I meant to start a build thread for this awhile back but that clearly didn’t happen in time! So instead of documenting the progress of the bike, I thought it’d be interesting to share the finished bike and work backwards though the process.
The front triangle is titanium and the rear is roll wrapped carbon fiber tubing bonded to machined aluminum lugs. The suspension design uses a split pivot that’s common on Trek and Salsa frames. This greatly simplified part design and kinematics. I wasn’t really looking to challenge the status quo with geometry, instead I tried to focus on having a reliable and predictable platform. I originally designed around the UDH and the T-type was released right when I was piecing together components so I couldn’t help myself. I’ve been putting laps on the bike for about a month now and have been really happy with it so far. When I get a chance I’ll follow this post up with a couple more where I can dive into the details.
HTA: 64.5 degrees
Effective Seat Tube angle: 77 degrees
Wow! This is amazing! So many different construction methods are represented here.
I am curious about the split pivot design. Do you have a cutaway view of the pivot? Do the bearings rotate directly onto the rear axle? How the transmission rotates (or does not rotate) is breaking my brain.
Way to make an entry!
Bike looks fantastic.
Would love some more details on the roll wrapped carbon fibre square tubing.
Thanks! It was a lot of fun to design and build.
Basically, the seatstays, inner bearing races, axle, and UDH/Transmission are fixed to each other. The only things that rotate independently are the chainstays which have the pivot bearings pressed into them. The bearings have a 20mm ID so they work with the transmission bushing or UDH. On the non-drive side there’s a two-piece threaded dropout that also acts as a reducer for the 12mm axle. I just bought this from Trek rather than making my own.

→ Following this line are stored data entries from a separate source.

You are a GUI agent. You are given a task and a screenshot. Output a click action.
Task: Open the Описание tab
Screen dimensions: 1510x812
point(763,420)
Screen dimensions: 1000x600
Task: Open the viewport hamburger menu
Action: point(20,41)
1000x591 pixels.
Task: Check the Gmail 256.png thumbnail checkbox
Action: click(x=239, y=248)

The Sram spec isn’t very forgiving on the drive side for packaging. I would have liked to have more material in places and been able to increase the running clearance between the chainstay and seatstay. There also isn’t much space to mechanically retain the bearing so you’re relying on a good press fit. These are the cross sections for the drive side (with the UDH) and non-drive side.
The carbon tubing is an off the shelf profile from Rockwest (0.76” x 1.34” outside dimensions). They have a whole catalog of bike specific tubing and can make custom tubes, but this is just one of their stock non-bike shapes. As such, I don’t think the layup schedule is really optimized for what I’m using it for, but the relatively large cross section seems to make up for that. I used a carbon hacksaw blade and the park tool saw guide to cut them to length. The mating surfaces get sanded with 120 grit, cleaned, and bonded to the aluminum lugs with 2-part Hysol epoxy. There are glass beads mixed in to control the bond gap. I’m a little worried about galvanic corrosion since it’s raw aluminum and carbon but hopefully the epoxy provides enough of a barrier for now.
I really liked this construction method for the rear triangle. The straight carbon fiber tubing is comparatively inexpensive when looking at the molds required for more complex geometry. It can be easily cut to length for different frame sizes or suspension designs. Plus, you save a little unsprung weight and there’s no need to worry about distortion due to welding so the alignment is as good as the jig you use.
Here’s some pictures of the front triangle fabrication. Seat tube was probably the trickiest part. I machined a fixture to keep the BB and suspension pivots aligned and then used some 123 blocks and a template to fixture the upper portion semi accurately. The lower tube was basically swiss cheese by the time I was done. In addition to the visible cutouts, there’s a large one that aligns with the seat post for additional dropper clearance. I did the fusion pass on everything then located that in the frame jig. I left some stock on the pivots so I could come back and bore/face them after finish welding the frame. Kind of a nerve-wracking operation but I snuck up on the dimensions and luckily averted catastrophe.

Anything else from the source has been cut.